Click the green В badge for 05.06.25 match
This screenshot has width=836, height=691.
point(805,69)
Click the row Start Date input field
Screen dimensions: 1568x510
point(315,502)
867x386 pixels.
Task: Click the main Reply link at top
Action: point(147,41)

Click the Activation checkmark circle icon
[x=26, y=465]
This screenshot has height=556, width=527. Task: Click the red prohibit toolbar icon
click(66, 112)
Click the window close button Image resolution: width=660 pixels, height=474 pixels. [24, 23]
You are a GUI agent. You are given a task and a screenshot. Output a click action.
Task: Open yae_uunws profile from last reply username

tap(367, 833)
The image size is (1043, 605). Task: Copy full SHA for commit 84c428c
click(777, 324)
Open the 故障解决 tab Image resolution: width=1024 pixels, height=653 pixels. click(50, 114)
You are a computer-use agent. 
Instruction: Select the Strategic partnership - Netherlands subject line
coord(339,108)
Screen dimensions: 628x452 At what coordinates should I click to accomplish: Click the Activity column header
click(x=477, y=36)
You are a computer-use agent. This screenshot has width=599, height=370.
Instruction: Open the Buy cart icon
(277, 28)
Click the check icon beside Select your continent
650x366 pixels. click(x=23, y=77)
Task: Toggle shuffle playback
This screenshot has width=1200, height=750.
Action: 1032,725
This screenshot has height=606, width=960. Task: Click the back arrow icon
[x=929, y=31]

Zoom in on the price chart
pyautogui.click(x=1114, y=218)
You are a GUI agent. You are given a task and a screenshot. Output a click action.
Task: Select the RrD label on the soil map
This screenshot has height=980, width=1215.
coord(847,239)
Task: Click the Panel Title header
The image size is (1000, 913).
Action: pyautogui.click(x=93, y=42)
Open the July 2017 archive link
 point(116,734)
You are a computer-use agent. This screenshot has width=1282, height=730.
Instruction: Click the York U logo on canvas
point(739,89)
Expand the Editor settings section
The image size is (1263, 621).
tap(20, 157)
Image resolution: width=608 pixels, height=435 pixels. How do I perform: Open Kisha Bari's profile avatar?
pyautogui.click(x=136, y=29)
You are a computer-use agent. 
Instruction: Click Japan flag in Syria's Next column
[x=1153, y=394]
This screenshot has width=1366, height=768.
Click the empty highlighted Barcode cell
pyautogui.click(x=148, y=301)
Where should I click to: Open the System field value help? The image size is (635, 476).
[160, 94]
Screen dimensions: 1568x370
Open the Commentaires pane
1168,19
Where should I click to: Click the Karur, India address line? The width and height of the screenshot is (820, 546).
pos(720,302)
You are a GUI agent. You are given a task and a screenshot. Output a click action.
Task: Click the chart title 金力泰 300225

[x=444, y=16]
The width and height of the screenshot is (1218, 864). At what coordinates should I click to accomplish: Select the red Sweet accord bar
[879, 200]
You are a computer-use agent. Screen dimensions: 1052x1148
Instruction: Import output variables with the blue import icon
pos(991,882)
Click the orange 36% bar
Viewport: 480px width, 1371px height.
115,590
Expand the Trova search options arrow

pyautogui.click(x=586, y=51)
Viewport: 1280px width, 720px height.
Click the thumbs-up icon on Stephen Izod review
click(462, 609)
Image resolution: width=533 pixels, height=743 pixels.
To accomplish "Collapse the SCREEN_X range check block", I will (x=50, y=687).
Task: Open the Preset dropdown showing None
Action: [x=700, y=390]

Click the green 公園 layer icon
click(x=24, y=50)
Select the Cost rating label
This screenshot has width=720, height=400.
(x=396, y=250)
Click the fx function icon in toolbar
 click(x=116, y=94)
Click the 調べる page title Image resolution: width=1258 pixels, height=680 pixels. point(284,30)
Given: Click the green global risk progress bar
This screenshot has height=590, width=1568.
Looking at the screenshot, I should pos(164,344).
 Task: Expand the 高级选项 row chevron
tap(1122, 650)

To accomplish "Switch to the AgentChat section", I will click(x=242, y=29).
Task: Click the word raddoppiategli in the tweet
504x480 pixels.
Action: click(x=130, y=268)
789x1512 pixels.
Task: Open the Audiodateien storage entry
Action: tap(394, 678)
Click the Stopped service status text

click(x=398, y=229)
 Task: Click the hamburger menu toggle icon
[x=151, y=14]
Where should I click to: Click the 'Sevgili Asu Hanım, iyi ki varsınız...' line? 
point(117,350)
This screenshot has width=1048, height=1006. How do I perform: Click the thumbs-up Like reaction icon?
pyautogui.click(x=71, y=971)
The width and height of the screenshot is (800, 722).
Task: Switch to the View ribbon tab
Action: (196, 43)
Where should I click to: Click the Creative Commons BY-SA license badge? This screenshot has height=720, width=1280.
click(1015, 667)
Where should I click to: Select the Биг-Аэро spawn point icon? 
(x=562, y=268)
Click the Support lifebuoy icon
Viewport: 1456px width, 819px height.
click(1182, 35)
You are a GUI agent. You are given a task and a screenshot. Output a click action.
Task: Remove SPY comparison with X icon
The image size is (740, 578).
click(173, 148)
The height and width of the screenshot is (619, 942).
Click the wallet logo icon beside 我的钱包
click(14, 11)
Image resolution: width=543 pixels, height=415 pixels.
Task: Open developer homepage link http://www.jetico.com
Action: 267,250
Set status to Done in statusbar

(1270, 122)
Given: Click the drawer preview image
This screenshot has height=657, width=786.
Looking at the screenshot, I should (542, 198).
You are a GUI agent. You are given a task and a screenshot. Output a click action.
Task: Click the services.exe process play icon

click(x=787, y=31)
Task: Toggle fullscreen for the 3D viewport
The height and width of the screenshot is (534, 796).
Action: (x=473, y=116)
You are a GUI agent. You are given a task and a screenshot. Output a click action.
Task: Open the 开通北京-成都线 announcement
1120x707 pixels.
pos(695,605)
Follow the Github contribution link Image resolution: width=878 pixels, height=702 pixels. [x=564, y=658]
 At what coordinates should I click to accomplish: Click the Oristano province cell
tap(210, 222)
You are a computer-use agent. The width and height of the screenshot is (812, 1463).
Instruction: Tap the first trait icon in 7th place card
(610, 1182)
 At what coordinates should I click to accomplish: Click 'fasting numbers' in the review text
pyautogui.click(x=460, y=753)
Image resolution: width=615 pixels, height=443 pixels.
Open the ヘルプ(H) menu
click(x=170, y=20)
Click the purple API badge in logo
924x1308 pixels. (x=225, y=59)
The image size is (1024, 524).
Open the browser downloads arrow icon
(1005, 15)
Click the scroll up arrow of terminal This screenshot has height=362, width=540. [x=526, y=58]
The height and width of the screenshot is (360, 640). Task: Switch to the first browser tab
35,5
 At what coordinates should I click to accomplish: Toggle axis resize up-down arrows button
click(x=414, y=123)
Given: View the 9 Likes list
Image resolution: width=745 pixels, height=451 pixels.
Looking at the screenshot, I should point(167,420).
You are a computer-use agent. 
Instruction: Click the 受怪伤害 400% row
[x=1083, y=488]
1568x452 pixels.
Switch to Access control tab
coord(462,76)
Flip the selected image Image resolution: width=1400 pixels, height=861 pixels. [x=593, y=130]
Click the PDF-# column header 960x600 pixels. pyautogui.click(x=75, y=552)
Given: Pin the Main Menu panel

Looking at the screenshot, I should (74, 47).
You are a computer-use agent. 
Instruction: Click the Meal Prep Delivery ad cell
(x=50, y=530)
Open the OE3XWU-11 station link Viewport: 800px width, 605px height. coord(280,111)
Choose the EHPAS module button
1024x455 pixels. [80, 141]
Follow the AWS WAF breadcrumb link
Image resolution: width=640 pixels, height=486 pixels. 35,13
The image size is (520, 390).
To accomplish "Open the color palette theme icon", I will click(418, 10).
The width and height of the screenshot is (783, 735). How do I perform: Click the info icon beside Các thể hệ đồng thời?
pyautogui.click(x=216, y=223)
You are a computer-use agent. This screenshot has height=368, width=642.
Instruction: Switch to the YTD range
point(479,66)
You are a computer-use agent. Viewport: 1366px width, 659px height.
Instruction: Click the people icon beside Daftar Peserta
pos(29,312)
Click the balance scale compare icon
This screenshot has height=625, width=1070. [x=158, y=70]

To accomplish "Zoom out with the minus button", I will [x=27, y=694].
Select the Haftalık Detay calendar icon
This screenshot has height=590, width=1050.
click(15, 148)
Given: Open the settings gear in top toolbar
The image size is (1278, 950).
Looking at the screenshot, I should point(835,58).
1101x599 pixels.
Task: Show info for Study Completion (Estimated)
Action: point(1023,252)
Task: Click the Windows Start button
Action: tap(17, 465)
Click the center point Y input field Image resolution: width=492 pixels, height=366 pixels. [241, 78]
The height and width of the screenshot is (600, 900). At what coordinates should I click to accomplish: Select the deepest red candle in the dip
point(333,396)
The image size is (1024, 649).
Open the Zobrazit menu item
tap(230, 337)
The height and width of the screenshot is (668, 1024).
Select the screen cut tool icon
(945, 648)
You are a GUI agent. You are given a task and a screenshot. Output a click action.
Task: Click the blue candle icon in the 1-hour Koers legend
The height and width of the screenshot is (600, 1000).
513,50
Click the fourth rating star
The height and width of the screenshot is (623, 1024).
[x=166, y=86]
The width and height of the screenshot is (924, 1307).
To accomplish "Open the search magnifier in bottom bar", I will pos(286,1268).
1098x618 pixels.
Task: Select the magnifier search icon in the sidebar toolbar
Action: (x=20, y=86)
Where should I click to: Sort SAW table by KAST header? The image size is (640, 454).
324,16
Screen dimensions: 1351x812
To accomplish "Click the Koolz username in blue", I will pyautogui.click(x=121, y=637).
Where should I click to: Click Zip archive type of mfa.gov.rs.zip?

-*-*-

- [Task instructions]: Write out each line above that contains the word "label".

- [Result of this exercise]:
Task: Select the RrD label on the soil map
Select the Cost rating label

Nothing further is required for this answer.